In December 2010, Iranian film director Jafar Panahi received a 6-year prison sentence and a 20-year ban from filmmaking thanks to his support of the opposition party in the 2009 election. This Is Not a Film depicted his last gasp of freedom as he awaited word of his appeal, which was denied. That film was shot by his good friend Mojtaba Mirtahmasb on an iPhone and a digital camera and was smuggled into France in a cake for submission to the Cannes Film Festival. Under house arrest, Panahi seemed apprehensive about his future, yet he managed to continue saluting freedom and condemning tyranny.

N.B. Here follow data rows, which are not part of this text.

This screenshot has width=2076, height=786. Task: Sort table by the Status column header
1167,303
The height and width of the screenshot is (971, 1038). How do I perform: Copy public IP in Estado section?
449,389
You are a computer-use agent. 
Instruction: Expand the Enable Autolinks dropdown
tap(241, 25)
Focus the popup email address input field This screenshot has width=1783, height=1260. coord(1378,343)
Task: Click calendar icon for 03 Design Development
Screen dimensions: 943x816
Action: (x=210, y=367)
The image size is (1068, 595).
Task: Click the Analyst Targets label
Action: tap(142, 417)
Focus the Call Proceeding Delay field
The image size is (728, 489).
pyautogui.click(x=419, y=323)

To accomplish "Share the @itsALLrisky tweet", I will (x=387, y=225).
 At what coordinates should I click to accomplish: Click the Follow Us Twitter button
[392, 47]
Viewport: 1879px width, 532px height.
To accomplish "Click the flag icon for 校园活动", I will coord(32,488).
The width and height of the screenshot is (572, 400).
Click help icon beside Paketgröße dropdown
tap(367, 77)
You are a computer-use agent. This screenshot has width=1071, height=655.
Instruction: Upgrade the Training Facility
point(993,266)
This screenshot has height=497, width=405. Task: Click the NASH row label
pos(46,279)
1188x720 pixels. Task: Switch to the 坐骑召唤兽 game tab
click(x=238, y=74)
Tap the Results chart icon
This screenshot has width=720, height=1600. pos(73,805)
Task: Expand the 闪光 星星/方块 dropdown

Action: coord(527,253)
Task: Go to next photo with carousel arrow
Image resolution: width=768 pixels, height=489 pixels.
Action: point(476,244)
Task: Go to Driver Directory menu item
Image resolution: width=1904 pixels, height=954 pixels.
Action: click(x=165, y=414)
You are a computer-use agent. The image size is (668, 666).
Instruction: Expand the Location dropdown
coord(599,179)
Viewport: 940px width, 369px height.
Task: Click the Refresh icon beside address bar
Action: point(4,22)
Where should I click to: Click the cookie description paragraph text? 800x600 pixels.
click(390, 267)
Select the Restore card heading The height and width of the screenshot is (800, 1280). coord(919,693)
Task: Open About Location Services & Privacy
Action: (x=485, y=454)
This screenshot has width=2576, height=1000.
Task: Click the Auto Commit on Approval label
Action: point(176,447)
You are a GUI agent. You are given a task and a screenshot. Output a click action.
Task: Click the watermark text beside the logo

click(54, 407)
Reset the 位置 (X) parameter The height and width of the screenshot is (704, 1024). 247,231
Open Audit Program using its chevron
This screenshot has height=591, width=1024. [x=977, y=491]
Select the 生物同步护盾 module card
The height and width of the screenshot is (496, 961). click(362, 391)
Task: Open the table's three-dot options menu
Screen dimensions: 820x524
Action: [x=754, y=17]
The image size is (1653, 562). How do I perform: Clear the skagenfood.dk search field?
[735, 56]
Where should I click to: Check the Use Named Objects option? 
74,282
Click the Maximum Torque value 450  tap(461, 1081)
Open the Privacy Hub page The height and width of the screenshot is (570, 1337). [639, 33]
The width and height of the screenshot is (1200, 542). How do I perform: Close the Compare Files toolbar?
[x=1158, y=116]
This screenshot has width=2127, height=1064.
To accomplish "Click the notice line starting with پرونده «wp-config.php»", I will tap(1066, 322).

In a less cogent and clever follow-up, Closed Curtain, Panahi conveyed more of the tedium of being housebound.

Taxi brings this gifted filmmaker back to the streets of Teheran where he put together a remarkable collection of dramas. His first feature, The White Balloon (1995), charted the quest of a determined little girl to purchase a goldfish for the New Year's celebration. The Mirror (1997) explored the disarming ways in which children express their distinctive personalities. The Circle (2000) showed how a group of women, severely constrained by the patriarchy, religion, and custom, nevertheless nurtured their souls with the tonic of freedom. Crimson Gold (2003) depicted the growing chasm between the rich and the poor in Teheran. And Offside (2006) was a funny and poignant film about some passionate female soccer fans that ended with a mystical moment of oneness.

In this film, Panahi drives his taxi here and there and we meet a cross-cut of Iranians who give us a sampler of the country's chief concerns and the role of cinema in the lives of its citizens. An authoritarian man gets in an argument with a school teacher when he states that those who steal tires off cars should be hanged; she is appalled by the idea of putting thieves to death for such a minor crime. A nervous DVD bootlegger who recognizes the director makes a nice profit by selling a batch of movies suggested to a customer by Panahi himself. Then a man with a bloody head who was injured in a bicycle accident decides to have the bootlegger tape his last will and testament. He knows that if he does not do this now, his wife will get nothing.

Panahi, like Hitchcock, derives pleasure from references to his previous films. When two women get into the taxi, one of them is carrying a goldfish. And a lawyer who has been disbarred tells the driver of a case of hers involving an Iranian woman put in prison for trying to see a men's volleyball match; that rings a bell with the yearning of the women in Offside who were denied the right to see a soccer game.

Panahi saves the best for last — some time spent with his precocious 10-year-old niece Hana who is an aspiring filmmaker. Her short movie is ruined when a poor boy refuses to give back the money another man dropped on the street. Her film teacher has told the class to avoid "sordid realism" in their creations. She rails at such restrictions just as much as her uncle has in making his illegal three films.